*** Opening of Data to examine ***
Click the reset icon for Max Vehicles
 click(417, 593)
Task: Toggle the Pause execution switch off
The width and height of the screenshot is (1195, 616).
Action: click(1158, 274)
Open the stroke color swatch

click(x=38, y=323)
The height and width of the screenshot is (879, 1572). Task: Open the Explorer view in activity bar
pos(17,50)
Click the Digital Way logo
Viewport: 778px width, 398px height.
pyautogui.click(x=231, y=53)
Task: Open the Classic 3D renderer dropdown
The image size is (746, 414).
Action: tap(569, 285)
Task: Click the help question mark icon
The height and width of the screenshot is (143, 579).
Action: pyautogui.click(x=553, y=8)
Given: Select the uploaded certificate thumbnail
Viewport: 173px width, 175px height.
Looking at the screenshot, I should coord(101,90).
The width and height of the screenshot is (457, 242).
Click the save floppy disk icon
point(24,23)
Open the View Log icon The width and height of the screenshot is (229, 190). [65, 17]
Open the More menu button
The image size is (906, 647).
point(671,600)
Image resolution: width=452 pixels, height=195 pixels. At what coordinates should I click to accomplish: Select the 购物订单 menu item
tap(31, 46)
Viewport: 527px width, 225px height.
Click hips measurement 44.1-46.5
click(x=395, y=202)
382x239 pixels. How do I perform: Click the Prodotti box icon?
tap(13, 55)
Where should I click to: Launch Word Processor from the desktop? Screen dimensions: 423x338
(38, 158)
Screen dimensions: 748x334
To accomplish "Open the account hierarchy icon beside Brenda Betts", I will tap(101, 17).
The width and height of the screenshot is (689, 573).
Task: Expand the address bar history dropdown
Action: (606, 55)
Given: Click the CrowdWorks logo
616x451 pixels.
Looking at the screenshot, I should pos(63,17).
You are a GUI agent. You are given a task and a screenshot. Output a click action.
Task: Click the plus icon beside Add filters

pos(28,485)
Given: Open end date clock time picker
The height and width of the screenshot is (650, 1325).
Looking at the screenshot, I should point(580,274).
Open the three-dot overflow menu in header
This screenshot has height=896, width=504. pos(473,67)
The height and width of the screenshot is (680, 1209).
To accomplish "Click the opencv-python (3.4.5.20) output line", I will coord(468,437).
*** Close of Data to examine ***
[Task instructions]: From the first line to the last, print the listing above exactly.

[Completed exercise]:
Click the reset icon for Max Vehicles
 click(417, 593)
Task: Toggle the Pause execution switch off
The width and height of the screenshot is (1195, 616).
Action: click(1158, 274)
Open the stroke color swatch

click(x=38, y=323)
The height and width of the screenshot is (879, 1572). Task: Open the Explorer view in activity bar
pos(17,50)
Click the Digital Way logo
Viewport: 778px width, 398px height.
pyautogui.click(x=231, y=53)
Task: Open the Classic 3D renderer dropdown
The image size is (746, 414).
Action: tap(569, 285)
Task: Click the help question mark icon
The height and width of the screenshot is (143, 579).
Action: pyautogui.click(x=553, y=8)
Given: Select the uploaded certificate thumbnail
Viewport: 173px width, 175px height.
Looking at the screenshot, I should coord(101,90).
The width and height of the screenshot is (457, 242).
Click the save floppy disk icon
point(24,23)
Open the View Log icon The width and height of the screenshot is (229, 190). [65, 17]
Open the More menu button
The image size is (906, 647).
point(671,600)
Image resolution: width=452 pixels, height=195 pixels. At what coordinates should I click to accomplish: Select the 购物订单 menu item
tap(31, 46)
Viewport: 527px width, 225px height.
Click hips measurement 44.1-46.5
click(x=395, y=202)
382x239 pixels. How do I perform: Click the Prodotti box icon?
tap(13, 55)
Where should I click to: Launch Word Processor from the desktop? Screen dimensions: 423x338
(38, 158)
Screen dimensions: 748x334
To accomplish "Open the account hierarchy icon beside Brenda Betts", I will tap(101, 17).
The width and height of the screenshot is (689, 573).
Task: Expand the address bar history dropdown
Action: (606, 55)
Given: Click the CrowdWorks logo
616x451 pixels.
Looking at the screenshot, I should pos(63,17).
You are a GUI agent. You are given a task and a screenshot. Output a click action.
Task: Click the plus icon beside Add filters

pos(28,485)
Given: Open end date clock time picker
The height and width of the screenshot is (650, 1325).
Looking at the screenshot, I should point(580,274).
Open the three-dot overflow menu in header
This screenshot has height=896, width=504. pos(473,67)
The height and width of the screenshot is (680, 1209).
To accomplish "Click the opencv-python (3.4.5.20) output line", I will coord(468,437).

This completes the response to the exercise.